How to achieve accurate refractions for children


Ensuring an accurate refraction is a hallmark of best practice myopia management. However refractions in children can present particular challenges. When your little patient isn't so willing or able to participate in their eye exam, how can you ensure the best oucome for them, and for your management plan? Which technique is most accurate, and when is cycloplegia necessary? Here's some tips on how to achieve accurate refractions in children. This information is relevant for examining children of all ages, but especially for pre-school aged children or those in the first few years of school, where compliance and participation in testing can be more challenging. 

Measuring visual acuity

When letters or numbers are still a learning challenge for your young patient, the LEA SYMBOLS Vision Test is specifically designed to help. It has proportionally spaced items for appropriate visual crowding, like a letter chart, with line sizing ranging from 6/38 to 6/2.4. It can be wall mounted, hand held or used with an illuminated cabinet.1 There are square, apple (or to some, a 'love heart'), house and circle optotypes. Agree on what you will call the symbols before commencing, and a hand held card can be used to identify the symbol by pointing for shy or non-verbal children. Studies investigating the sensitivity and specificity of visual acuity testing in paediatric populations found that Lea symbols yield a specificity of 79% and a sensitivity of 100%.2  76% of children can read it at age 3 and 90% of children at age 4 and over. It is recommended that an eye patch is used, and that children are directed to look at the chart before selecting an option.3


Example of the LEA Symbols vision test, compared to a Landolt C corresponding to the same visual acuity. From Becker et al 2002.1

"Tumbling E's" are another option for non-verbal acuity testing, where the examiner asks which direction the E is pointing, and the patient indicates the direction the prongs. By the age of 8-9, most neurotypical children are competent to read eye charts.

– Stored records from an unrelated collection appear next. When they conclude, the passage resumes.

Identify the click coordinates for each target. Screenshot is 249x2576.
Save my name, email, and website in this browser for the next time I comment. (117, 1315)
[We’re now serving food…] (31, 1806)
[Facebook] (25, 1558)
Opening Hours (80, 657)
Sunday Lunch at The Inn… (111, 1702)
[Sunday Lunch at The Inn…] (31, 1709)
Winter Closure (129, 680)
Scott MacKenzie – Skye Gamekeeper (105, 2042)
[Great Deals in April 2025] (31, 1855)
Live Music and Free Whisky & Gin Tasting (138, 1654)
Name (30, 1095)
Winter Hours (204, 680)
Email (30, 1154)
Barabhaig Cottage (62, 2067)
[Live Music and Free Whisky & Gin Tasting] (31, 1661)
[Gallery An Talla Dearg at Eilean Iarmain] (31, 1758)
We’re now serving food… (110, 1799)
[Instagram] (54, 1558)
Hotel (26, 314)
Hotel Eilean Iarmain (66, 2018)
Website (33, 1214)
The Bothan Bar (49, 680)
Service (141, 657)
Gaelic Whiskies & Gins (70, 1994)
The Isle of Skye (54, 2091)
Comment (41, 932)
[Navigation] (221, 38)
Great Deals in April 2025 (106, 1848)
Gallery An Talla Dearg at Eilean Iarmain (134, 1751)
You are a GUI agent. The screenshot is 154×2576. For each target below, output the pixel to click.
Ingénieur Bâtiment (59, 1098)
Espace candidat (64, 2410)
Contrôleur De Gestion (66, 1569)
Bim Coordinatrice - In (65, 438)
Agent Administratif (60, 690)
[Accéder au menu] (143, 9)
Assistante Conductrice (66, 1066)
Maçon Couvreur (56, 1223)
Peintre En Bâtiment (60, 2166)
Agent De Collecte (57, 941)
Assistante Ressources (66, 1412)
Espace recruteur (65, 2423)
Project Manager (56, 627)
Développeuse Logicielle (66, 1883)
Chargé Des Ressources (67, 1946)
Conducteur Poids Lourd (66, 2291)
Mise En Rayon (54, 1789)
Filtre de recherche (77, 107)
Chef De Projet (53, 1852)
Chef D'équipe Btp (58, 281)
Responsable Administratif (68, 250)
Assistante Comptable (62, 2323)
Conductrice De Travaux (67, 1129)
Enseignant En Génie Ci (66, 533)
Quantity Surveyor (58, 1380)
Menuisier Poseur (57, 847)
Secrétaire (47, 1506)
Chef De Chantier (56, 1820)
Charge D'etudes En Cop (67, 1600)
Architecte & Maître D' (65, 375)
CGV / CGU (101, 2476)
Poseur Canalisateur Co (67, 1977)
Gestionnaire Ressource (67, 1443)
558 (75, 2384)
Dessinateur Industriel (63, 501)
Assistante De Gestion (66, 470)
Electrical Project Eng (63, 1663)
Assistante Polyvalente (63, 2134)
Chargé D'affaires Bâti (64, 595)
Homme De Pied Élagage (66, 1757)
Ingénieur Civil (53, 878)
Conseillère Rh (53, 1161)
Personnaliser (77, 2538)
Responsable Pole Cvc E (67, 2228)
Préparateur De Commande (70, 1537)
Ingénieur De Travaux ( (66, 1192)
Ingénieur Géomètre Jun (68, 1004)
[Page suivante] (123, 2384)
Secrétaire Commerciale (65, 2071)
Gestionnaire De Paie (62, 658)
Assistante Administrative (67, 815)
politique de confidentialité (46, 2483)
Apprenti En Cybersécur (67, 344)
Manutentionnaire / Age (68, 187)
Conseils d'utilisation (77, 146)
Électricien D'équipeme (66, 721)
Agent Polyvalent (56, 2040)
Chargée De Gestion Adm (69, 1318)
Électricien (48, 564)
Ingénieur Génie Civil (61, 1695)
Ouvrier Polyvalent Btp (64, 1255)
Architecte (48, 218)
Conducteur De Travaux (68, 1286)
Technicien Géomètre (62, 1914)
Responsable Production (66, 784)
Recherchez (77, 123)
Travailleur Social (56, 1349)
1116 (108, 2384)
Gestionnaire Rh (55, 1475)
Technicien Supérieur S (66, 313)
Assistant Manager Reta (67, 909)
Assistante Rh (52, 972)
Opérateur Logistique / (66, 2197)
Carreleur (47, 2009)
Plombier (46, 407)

A Snellen chart should be used, with crowding bars or multiple line display.2,4

The Cardiff Acuity Test (CAT) is a fun way to test acuity in non verbal children who aren’t keen to point at pictures. The pictures (duck, house, car) are printed either at the top or the bottom of a card. The examiner shows the child the card, and asks “where’s the (shape)”? Watching carefully, the patient’s eyes may flick up, or down, indicating they can see the shape. Some studies have suggested that the Cardiff cards may overestimate the visual acuities however, so aim to use Snellen or Lea symbols if possible for more comparative measures over time.5

Optometry Australia’s Paediatric Eye Care Reference Guide includes recommendations on both suitable acuity and refraction techniques for children, based on their age. An excerpt from the Guide is below.

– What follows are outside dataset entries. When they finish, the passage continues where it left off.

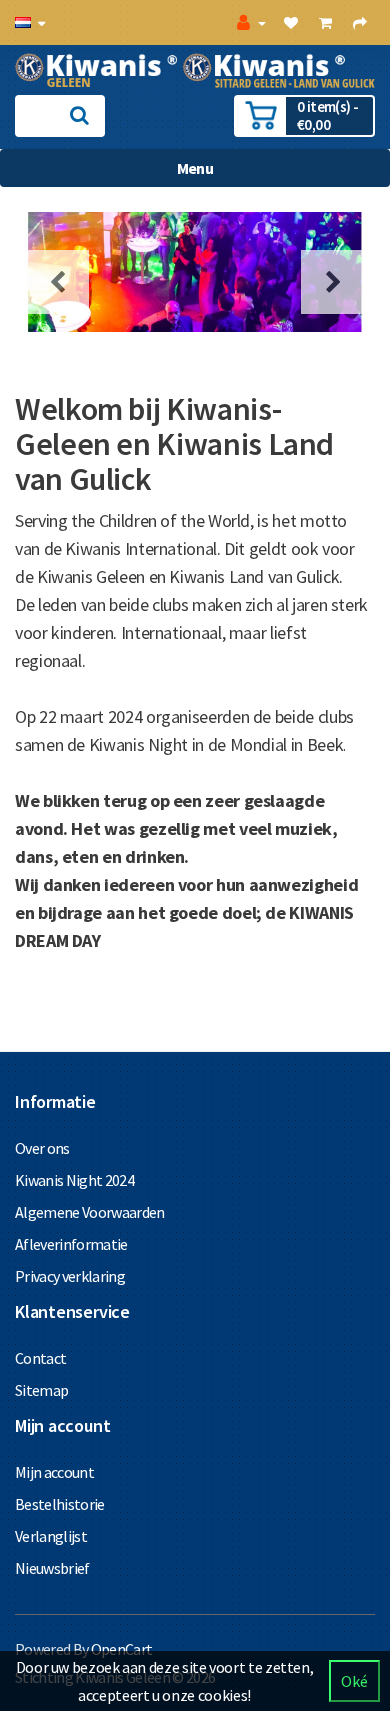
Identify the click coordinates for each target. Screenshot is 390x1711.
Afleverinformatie (71, 1244)
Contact (40, 1358)
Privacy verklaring (70, 1276)
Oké (354, 1681)
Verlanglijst (51, 1536)
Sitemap (41, 1390)
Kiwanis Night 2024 (74, 1180)
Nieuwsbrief (52, 1568)
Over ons (42, 1148)
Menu (195, 168)
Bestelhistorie (60, 1504)
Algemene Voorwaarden (90, 1212)
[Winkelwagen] (325, 22)
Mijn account (54, 1472)
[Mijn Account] (249, 22)
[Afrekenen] (359, 22)
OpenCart (122, 1649)
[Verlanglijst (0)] (290, 22)
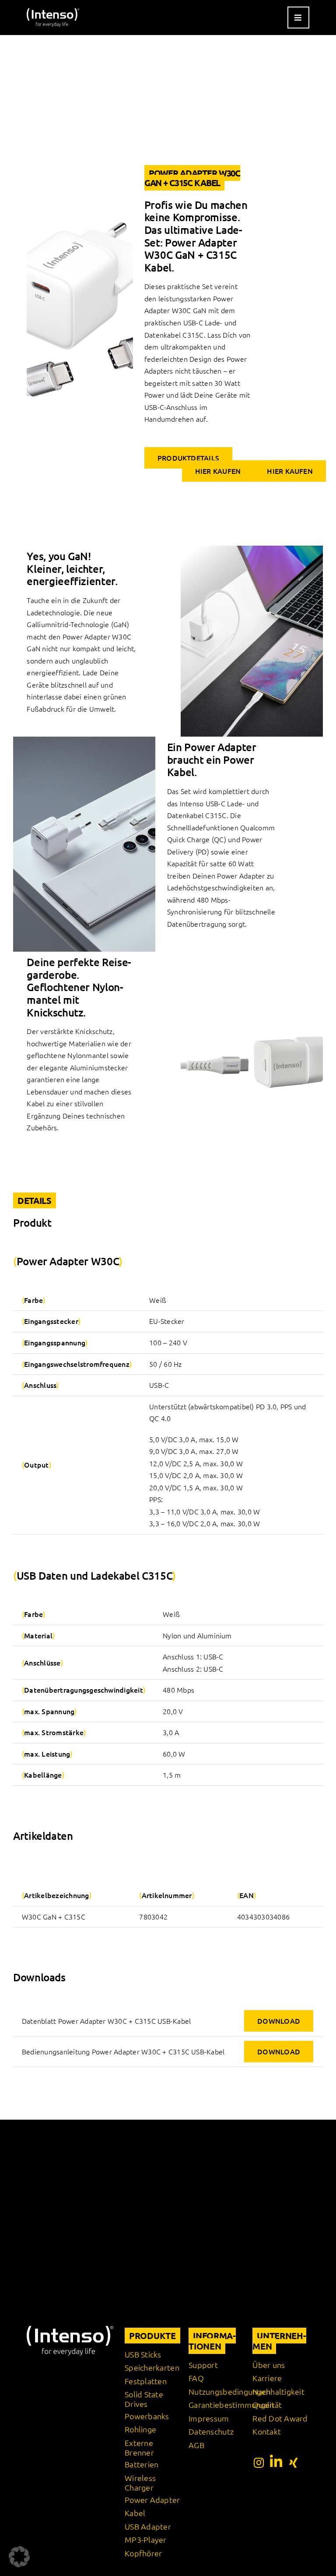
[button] (19, 2556)
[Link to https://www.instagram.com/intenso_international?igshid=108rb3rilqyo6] (259, 2462)
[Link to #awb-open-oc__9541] (298, 17)
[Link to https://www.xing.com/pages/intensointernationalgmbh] (293, 2462)
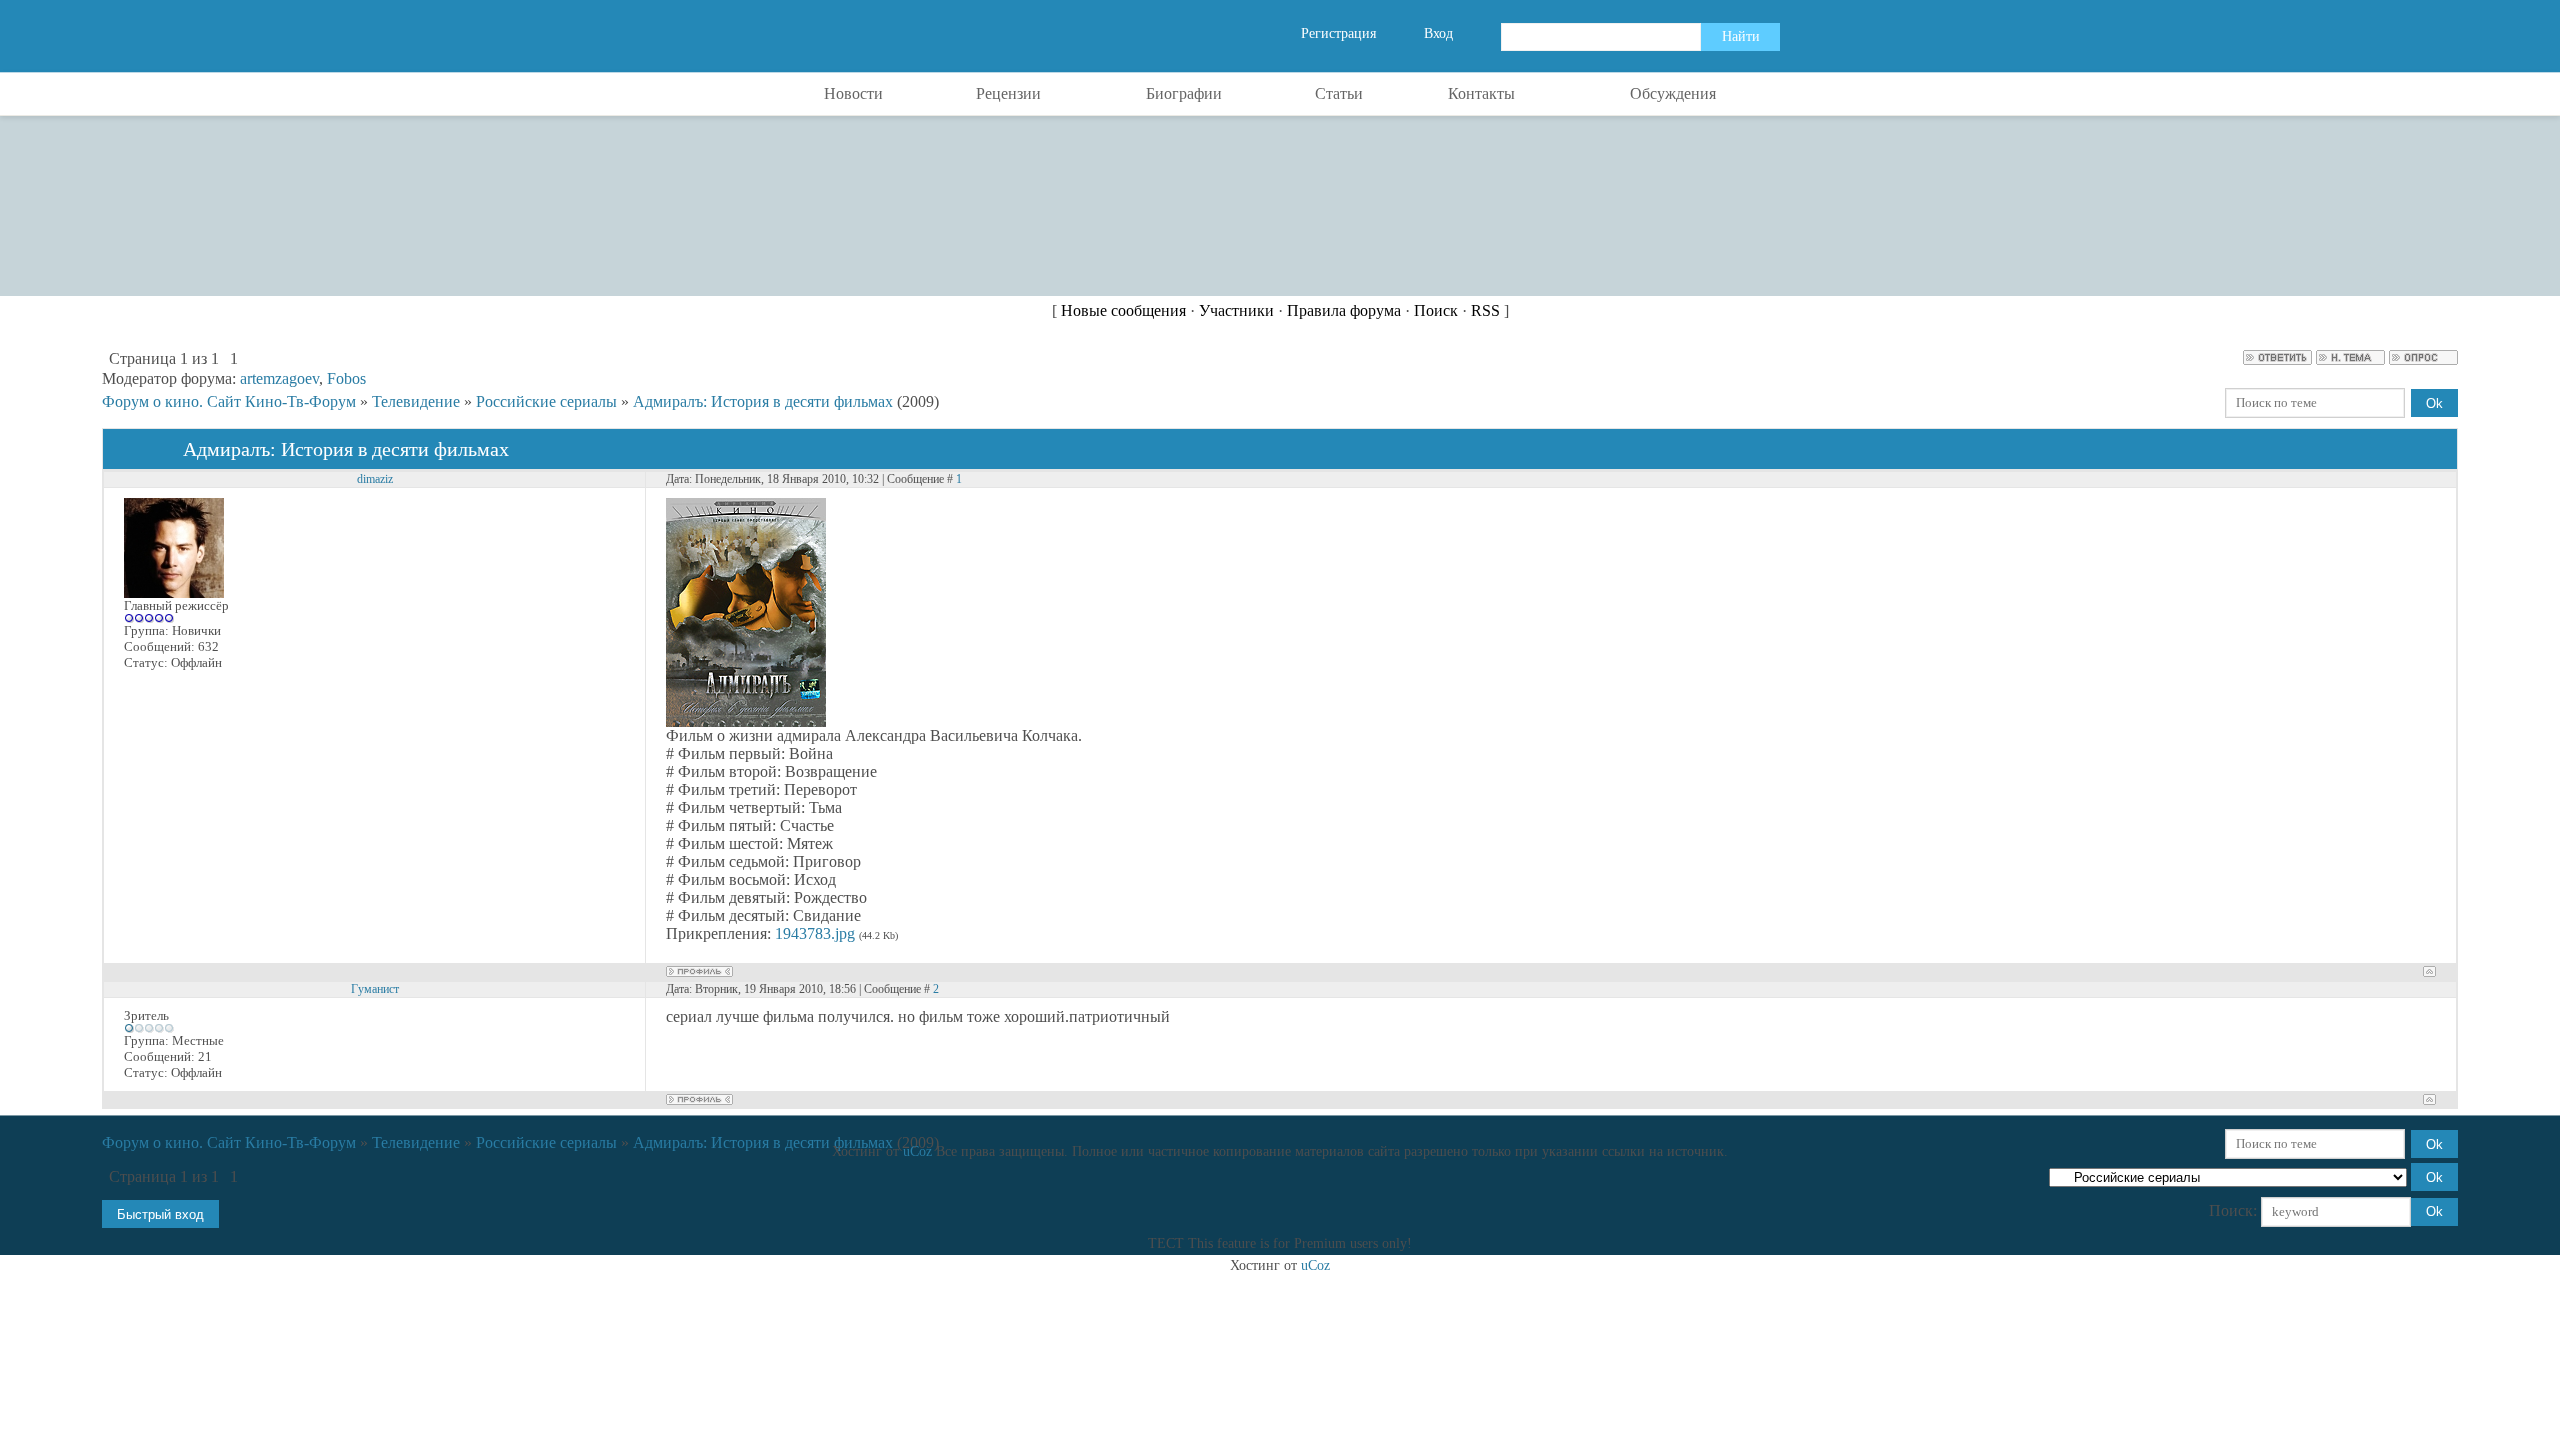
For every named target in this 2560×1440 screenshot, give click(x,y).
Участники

Excerpt from Optometry Australia’s Paediatric eye care reference guide, Table 1, which outlines the potential components of a comprehensive vision and eye health examination for different age categories. Optometry Australia recommends that “each consultation is tailored to suit the needs of the individual child. Factors to consider include their ability to comprehend and undertake tests as well as clinical need based on presentation and symptoms.” Note that this provides a potential list of suitable examiniation techniques – not all techniques are likely to be needed for an individual child, dependent their individual clinical presentation.

Cycloplegic Refraction

The World Health Organisation in their report The Impact of Myopia and High Myopia suggests cycloplegic refraction for the diagnosis and correct prescribing for patients with myopia, where indicated.6 Cycloplegic refraction is recommended before treatment and to confirm changes in prescription, especially in younger children, and is seen in some instances as gold standard. It is definitely the gold standard for research reporting refractive outcomes of myopia control treatments.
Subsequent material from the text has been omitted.